### Task requirements:
Nothing but the lines from the one showing "You are a computer-use" through the final line of the data below belongs in the answer, duplicated exactly and without pictures.

[Collected data]
_____
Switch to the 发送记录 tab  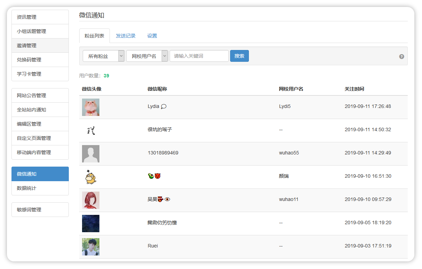point(125,36)
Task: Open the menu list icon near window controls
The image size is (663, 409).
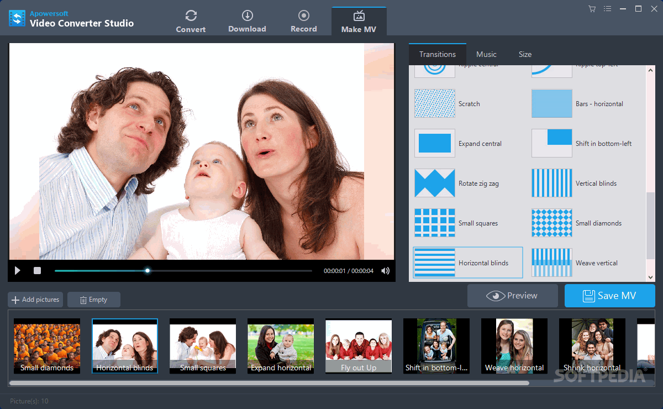Action: (607, 8)
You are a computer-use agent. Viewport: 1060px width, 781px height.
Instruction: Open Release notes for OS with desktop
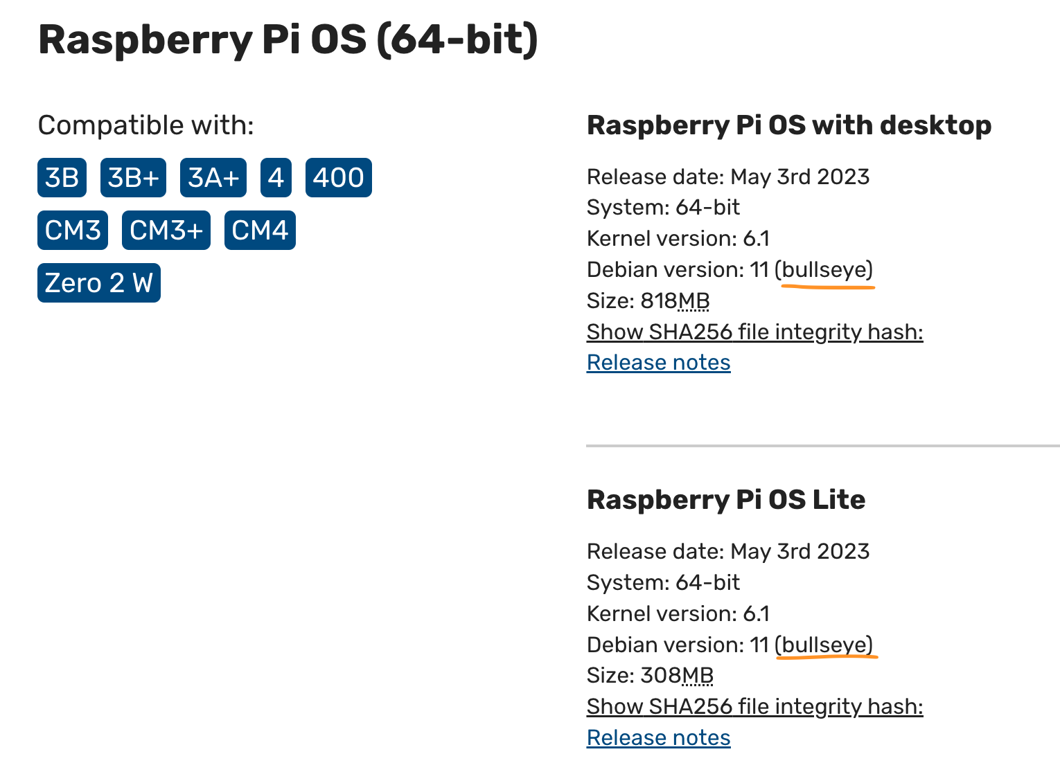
_____
### Task solution:
You are a computer-use agent. Viewport: 1060px width, 781px height.
Instruction: Open Release notes for OS with desktop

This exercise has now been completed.